Change "browser back arrow" to "browser back button" in the rows from the start of the rows through the line that contains "Image resolution: width=612", and reproduce those lines with everything else unchanged.
- - -
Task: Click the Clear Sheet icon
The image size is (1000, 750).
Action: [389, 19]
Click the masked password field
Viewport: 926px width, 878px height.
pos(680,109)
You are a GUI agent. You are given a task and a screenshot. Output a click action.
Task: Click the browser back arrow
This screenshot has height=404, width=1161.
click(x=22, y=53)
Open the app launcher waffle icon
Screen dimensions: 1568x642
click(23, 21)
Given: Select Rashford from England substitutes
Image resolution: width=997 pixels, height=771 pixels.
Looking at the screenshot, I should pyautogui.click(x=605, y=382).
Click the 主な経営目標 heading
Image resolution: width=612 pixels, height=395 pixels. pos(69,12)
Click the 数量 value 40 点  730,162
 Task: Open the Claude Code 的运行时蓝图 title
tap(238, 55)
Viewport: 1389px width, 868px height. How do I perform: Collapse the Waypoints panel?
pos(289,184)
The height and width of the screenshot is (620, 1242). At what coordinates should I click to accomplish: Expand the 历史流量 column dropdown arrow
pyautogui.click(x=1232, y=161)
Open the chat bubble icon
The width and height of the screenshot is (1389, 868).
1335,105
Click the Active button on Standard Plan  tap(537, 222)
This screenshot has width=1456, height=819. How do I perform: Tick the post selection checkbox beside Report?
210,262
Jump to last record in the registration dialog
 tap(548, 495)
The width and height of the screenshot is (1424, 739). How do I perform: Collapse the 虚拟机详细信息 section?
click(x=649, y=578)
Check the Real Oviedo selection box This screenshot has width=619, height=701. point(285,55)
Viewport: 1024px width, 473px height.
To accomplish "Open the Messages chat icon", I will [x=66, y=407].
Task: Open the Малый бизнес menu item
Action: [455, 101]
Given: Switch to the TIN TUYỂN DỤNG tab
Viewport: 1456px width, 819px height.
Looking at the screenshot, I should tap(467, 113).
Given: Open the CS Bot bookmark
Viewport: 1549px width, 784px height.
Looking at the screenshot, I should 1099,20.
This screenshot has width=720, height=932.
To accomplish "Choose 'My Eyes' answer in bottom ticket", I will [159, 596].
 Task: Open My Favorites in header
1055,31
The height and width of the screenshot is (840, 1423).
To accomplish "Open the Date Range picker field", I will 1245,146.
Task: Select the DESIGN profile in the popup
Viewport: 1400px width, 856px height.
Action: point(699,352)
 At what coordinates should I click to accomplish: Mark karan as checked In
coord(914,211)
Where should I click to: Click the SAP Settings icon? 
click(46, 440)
- - -
__Written response__:
Task: Click the Clear Sheet icon
The image size is (1000, 750).
Action: [389, 19]
Click the masked password field
Viewport: 926px width, 878px height.
pos(680,109)
You are a GUI agent. You are given a task and a screenshot. Output a click action.
Task: Click the browser back button
This screenshot has height=404, width=1161.
click(x=22, y=53)
Open the app launcher waffle icon
Screen dimensions: 1568x642
click(23, 21)
Given: Select Rashford from England substitutes
Image resolution: width=997 pixels, height=771 pixels.
Looking at the screenshot, I should pyautogui.click(x=605, y=382).
Click the 主な経営目標 heading
Image resolution: width=612 pixels, height=395 pixels. pos(69,12)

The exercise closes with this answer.